The Tümed (Note: ; 土默特部; "The many or ten thousands" derived from Tumen) are a Mongol subgroup. Tümed Mongols mainly live in the region around the city of Hohhot, such as Tumed Left Banner and Tumed Right Banner (in Baotou) in China. Most engage in sedentary agriculture in mixed communities. Another Tümed group live in Chaoyang, Liaoning. There are a small number of Tümeds in Ömnögovi Aimag, Mongolia.

From the beginning of the 9th century to the beginning of the 13th century, the Khori-Tumed lived near the western side of Lake Baikal. They lived in what is now southern Irkutsk Oblast, in some parts of Tuva and in southwestern Buryatia. In 1207, Genghis Khan, after conquering the Khori-Tumed, decided to move some of these groups south and these people eventually settled in the southern parts of the Great Gobi Desert.

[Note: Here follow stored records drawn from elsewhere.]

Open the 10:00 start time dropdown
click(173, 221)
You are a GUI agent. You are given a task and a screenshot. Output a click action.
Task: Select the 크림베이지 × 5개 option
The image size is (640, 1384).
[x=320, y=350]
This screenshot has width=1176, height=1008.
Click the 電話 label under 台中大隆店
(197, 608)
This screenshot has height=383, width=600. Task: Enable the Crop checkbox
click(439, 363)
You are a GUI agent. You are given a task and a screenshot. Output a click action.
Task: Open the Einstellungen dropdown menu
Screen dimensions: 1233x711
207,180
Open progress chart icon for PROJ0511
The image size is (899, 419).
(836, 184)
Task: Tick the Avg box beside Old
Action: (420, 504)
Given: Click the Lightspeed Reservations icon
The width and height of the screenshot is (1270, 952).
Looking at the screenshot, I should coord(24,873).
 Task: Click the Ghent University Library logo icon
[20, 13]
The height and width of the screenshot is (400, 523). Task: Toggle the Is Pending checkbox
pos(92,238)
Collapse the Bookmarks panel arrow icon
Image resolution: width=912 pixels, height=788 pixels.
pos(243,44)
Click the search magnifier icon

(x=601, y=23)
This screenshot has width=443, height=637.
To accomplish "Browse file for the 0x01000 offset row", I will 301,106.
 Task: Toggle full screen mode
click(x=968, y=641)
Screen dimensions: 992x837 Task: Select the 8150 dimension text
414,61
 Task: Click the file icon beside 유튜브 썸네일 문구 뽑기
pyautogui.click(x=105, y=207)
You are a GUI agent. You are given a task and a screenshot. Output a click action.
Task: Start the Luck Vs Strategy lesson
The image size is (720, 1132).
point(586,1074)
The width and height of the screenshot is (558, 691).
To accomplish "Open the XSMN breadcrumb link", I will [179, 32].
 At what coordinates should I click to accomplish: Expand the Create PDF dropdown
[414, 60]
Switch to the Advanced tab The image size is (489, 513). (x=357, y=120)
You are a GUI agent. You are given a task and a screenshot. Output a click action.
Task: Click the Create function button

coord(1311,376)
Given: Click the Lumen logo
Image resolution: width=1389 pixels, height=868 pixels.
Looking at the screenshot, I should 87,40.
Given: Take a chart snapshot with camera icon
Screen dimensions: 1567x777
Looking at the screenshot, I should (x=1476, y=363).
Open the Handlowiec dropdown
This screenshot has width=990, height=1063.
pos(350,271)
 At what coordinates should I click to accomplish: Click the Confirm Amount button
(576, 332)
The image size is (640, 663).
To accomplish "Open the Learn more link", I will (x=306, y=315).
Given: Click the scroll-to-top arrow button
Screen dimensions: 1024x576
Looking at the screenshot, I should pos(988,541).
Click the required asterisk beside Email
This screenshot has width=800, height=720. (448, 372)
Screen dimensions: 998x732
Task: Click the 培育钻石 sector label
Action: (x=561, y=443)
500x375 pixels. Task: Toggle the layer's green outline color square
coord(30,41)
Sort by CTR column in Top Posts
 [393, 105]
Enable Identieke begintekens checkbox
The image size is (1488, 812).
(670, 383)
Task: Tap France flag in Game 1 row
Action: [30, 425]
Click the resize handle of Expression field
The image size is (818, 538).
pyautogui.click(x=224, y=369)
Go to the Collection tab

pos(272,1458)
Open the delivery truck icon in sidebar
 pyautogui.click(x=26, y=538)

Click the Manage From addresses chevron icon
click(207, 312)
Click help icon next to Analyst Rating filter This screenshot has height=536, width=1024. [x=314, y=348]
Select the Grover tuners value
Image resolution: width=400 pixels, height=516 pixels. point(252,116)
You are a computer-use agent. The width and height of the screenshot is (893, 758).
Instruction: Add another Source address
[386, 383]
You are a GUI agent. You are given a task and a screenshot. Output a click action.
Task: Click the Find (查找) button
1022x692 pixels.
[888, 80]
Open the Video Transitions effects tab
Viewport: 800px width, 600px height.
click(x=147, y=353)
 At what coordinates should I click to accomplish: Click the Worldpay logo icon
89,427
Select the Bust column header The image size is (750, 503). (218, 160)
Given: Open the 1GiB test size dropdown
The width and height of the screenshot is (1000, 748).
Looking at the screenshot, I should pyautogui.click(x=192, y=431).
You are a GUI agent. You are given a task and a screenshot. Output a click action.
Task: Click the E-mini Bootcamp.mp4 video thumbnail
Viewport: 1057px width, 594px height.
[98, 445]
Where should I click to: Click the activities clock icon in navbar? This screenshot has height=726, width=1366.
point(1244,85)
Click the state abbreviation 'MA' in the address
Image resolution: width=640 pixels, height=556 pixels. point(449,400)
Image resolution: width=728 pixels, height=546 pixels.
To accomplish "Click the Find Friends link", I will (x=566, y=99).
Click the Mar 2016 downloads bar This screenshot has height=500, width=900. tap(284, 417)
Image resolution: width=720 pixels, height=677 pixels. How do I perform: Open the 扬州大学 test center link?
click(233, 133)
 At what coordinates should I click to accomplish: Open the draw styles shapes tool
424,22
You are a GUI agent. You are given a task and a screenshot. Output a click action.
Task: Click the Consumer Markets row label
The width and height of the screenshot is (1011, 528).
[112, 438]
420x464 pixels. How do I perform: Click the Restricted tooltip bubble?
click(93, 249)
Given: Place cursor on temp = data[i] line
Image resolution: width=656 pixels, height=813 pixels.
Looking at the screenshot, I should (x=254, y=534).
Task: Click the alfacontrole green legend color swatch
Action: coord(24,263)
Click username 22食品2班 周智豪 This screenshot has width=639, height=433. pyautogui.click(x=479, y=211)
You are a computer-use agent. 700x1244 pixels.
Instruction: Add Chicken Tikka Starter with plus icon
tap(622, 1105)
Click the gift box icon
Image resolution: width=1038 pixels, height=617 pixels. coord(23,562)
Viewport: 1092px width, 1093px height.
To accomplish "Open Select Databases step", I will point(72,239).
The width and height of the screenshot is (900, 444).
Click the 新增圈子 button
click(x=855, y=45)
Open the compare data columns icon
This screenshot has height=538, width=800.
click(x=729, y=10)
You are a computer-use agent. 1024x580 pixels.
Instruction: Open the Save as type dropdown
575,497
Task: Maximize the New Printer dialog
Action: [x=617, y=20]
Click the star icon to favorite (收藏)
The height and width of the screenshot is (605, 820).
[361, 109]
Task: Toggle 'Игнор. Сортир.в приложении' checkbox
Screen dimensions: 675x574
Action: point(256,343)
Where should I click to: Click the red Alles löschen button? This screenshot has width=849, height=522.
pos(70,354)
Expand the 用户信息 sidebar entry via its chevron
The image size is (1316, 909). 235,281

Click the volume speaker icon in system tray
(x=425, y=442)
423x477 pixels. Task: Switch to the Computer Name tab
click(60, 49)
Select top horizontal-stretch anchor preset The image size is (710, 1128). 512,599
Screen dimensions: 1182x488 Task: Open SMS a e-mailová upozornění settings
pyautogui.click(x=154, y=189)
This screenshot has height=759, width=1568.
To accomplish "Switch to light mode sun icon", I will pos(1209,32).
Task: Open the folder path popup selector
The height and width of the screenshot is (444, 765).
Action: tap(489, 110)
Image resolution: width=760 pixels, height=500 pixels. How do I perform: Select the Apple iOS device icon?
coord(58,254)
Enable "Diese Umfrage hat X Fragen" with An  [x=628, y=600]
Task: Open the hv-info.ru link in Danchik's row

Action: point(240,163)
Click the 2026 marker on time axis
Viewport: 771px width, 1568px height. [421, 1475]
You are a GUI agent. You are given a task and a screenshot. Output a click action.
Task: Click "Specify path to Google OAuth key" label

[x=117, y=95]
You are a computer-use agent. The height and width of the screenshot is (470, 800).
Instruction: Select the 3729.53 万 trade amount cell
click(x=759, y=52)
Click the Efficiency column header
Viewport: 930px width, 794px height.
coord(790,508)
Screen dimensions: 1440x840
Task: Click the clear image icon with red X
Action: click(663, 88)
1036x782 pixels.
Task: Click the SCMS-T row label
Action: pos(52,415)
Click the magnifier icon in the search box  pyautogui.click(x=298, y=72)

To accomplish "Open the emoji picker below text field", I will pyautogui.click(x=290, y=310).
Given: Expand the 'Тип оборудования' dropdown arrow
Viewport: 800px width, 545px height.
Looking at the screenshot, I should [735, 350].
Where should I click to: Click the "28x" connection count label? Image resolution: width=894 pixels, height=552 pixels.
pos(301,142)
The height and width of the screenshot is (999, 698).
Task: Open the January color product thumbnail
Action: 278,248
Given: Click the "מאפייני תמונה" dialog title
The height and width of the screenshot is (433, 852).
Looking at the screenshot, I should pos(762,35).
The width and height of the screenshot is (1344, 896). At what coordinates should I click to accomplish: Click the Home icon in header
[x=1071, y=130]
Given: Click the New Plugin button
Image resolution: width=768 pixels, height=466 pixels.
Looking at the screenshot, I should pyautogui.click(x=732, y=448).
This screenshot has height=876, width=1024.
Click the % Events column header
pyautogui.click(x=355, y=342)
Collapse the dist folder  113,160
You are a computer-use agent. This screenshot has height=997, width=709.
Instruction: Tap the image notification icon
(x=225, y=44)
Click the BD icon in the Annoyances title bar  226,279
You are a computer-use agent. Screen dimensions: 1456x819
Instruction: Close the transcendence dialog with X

The Tumeds first appeared as the tribe of the Mongolian warlord Dogolon, who was taishi in the mid-15th century. In Mongolian chronicles, they were called seven Tumeds or twelve Tumeds. Because the Kharchin and other Mongol clans joined their league, they were probably called 12 Tumeds later on. Under Dayan Khan (1464-1517/1543) and his successors, the Tumeds formed the right wing of the eastern Mongols. The Tumeds reached their peak under the rule of Altan Khan (1507–1582) in the mid-16th century. They raided the Ming dynasty and attacked the Four Oirats. The Tumeds under Altan Khan recaptured Karakorum from the hands of the Oirats but the outcome of the war was not decisive in the 16th century. They are also famous for being the first of the Mongol tribes converted to Buddhism.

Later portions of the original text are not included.